Monday, July 11, 2016

Mend The Bond Torn By Pride

Here is my sermon from Sunday. The text was Ephesians 4:25-5:2:

We continue today in our series on the gospel in Pixar looking at the movie Brave. This is the first Pixar film to star a female lead, a redheaded female at that, and it is also the first in which the entire story real centers on and focuses around two female characters, Merida and her mother Eleanor.  It is also the darkest of Pixar’s films, in that it resembles some of the fairy tales we all know, although Merida doesn’t need any gammy boy to come to her rescue, she can do things quite fine all by herself thank you very much.  Eleanor is trying to raise up Merida to be a proper princess who will be able to lead the kingdom along with her husband in strength, just as she has done. Merida, however, doesn’t want to be the person her mother wants her to be, this is another example of the sense of identity that runs throughout Pixar films. Eleanor invites the other clans and their first born sons to come and compete to claim Merida as a bride, but Merida has other plans, and first subverts the contest that is to decide who she will marry. Then she gets a witch to cast a spell to change her mother, which Merida hopes will convince her mother to change her mind on forcing Merida to get married, but instead gets her mother changed into a bear. Merida is then told that if her mother isn’t changed back to a human by sunrise of the second day that she will remain as a bear for the rest of her life. As it turns out this is not the first time this curse has been laid on the kingdom, and to overcome it, to change her fate, the witch tells Merida that she must “look inside, mend the bond torn by pride.”
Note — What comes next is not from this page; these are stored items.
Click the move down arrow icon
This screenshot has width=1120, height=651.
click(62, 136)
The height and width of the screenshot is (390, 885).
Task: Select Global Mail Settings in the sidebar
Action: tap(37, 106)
I already told this story a few weeks ago, but at annual conference this year, Bishop Cynthia Feirro Harvey told a story about her husband. She kept telling him things, but he said he didn’t hear them, or was acting as if he didn’t hear them, and so, getting a little older decided to get his hearing checked out. At the end of the appointment the doctor asked him why he had come in and so he told her, and the doctor said, well you’re hearing is just fine so perhaps it’s not your hearing but your listening that’s not working. We hear but we don’t listen. Merida and her mother are encountering exactly the same problem in that instead of talking to each other, they are talking at, or around each other, or not even to each other…..  Does that seem like a familiar story? Each of them have something to say, each of them have reasons for doing what they are doing, but neither can express that to the other, perhaps because even if they do they think they won’t actually be listened to.  And there is that moment, when literally and metaphorically Merida feels like she is being stuffed into something that is too tight, that constrains her too much, that is not who she is, and for a brief moment both of them appear to let down their guards, and are going to be honest and open, but then Eleanor can’t do it, and Merida can’t do it, and they go right back to their own positions.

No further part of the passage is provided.